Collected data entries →
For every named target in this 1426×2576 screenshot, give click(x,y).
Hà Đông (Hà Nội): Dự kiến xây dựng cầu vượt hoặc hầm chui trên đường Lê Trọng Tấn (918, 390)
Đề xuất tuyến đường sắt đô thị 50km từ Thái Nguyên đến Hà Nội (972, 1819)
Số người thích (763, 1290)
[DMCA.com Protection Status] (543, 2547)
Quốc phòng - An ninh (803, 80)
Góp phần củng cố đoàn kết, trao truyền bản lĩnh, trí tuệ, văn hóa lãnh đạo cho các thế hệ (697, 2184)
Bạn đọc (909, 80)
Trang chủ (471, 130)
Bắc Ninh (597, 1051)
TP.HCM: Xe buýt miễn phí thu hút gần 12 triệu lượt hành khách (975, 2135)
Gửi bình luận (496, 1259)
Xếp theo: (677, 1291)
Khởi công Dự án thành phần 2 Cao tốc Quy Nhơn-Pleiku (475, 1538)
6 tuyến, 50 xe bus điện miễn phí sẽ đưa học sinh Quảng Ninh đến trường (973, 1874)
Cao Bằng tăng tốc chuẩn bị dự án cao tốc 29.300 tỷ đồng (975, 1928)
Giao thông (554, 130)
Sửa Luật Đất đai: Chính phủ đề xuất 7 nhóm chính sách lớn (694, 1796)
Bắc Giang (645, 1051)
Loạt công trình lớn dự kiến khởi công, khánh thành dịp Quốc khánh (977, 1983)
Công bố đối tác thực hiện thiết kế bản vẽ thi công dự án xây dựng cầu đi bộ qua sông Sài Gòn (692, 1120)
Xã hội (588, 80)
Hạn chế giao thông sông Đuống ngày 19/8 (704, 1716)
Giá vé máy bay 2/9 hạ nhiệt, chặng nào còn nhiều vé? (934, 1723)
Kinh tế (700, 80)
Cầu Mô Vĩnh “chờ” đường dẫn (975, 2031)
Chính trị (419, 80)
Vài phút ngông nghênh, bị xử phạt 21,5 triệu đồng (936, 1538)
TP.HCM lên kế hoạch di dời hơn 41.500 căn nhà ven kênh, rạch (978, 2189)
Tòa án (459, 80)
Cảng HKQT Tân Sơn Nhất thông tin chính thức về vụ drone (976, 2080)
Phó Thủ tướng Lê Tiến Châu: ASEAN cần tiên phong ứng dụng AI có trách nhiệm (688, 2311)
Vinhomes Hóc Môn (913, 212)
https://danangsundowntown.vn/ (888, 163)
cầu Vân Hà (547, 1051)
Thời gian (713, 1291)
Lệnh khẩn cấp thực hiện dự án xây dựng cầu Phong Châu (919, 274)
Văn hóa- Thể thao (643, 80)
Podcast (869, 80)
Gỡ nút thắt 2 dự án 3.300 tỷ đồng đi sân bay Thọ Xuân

Work order → Each entry must appear again in the answer exactly as written.

Answer for this exercise →
For every named target in this 1426×2576 screenshot, give click(x,y).
Hà Đông (Hà Nội): Dự kiến xây dựng cầu vượt hoặc hầm chui trên đường Lê Trọng Tấn (918, 390)
Đề xuất tuyến đường sắt đô thị 50km từ Thái Nguyên đến Hà Nội (972, 1819)
Số người thích (763, 1290)
[DMCA.com Protection Status] (543, 2547)
Quốc phòng - An ninh (803, 80)
Góp phần củng cố đoàn kết, trao truyền bản lĩnh, trí tuệ, văn hóa lãnh đạo cho các thế hệ (697, 2184)
Bạn đọc (909, 80)
Trang chủ (471, 130)
Bắc Ninh (597, 1051)
TP.HCM: Xe buýt miễn phí thu hút gần 12 triệu lượt hành khách (975, 2135)
Gửi bình luận (496, 1259)
Xếp theo: (677, 1291)
Khởi công Dự án thành phần 2 Cao tốc Quy Nhơn-Pleiku (475, 1538)
6 tuyến, 50 xe bus điện miễn phí sẽ đưa học sinh Quảng Ninh đến trường (973, 1874)
Cao Bằng tăng tốc chuẩn bị dự án cao tốc 29.300 tỷ đồng (975, 1928)
Giao thông (554, 130)
Sửa Luật Đất đai: Chính phủ đề xuất 7 nhóm chính sách lớn (694, 1796)
Bắc Giang (645, 1051)
Loạt công trình lớn dự kiến khởi công, khánh thành dịp Quốc khánh (977, 1983)
Công bố đối tác thực hiện thiết kế bản vẽ thi công dự án xây dựng cầu đi bộ qua sông Sài Gòn (692, 1120)
Xã hội (588, 80)
Hạn chế giao thông sông Đuống ngày 19/8 (704, 1716)
Giá vé máy bay 2/9 hạ nhiệt, chặng nào còn nhiều vé? (934, 1723)
Kinh tế (700, 80)
Cầu Mô Vĩnh “chờ” đường dẫn (975, 2031)
Chính trị (419, 80)
Vài phút ngông nghênh, bị xử phạt 21,5 triệu đồng (936, 1538)
TP.HCM lên kế hoạch di dời hơn 41.500 căn nhà ven kênh, rạch (978, 2189)
Tòa án (459, 80)
Cảng HKQT Tân Sơn Nhất thông tin chính thức về vụ drone (976, 2080)
Phó Thủ tướng Lê Tiến Châu: ASEAN cần tiên phong ứng dụng AI có trách nhiệm (688, 2311)
Vinhomes Hóc Môn (913, 212)
https://danangsundowntown.vn/ (888, 163)
cầu Vân Hà (547, 1051)
Thời gian (713, 1291)
Lệnh khẩn cấp thực hiện dự án xây dựng cầu Phong Châu (919, 274)
Văn hóa- Thể thao (643, 80)
Podcast (869, 80)
Gỡ nút thắt 2 dự án 3.300 tỷ đồng đi sân bay Thọ Xuân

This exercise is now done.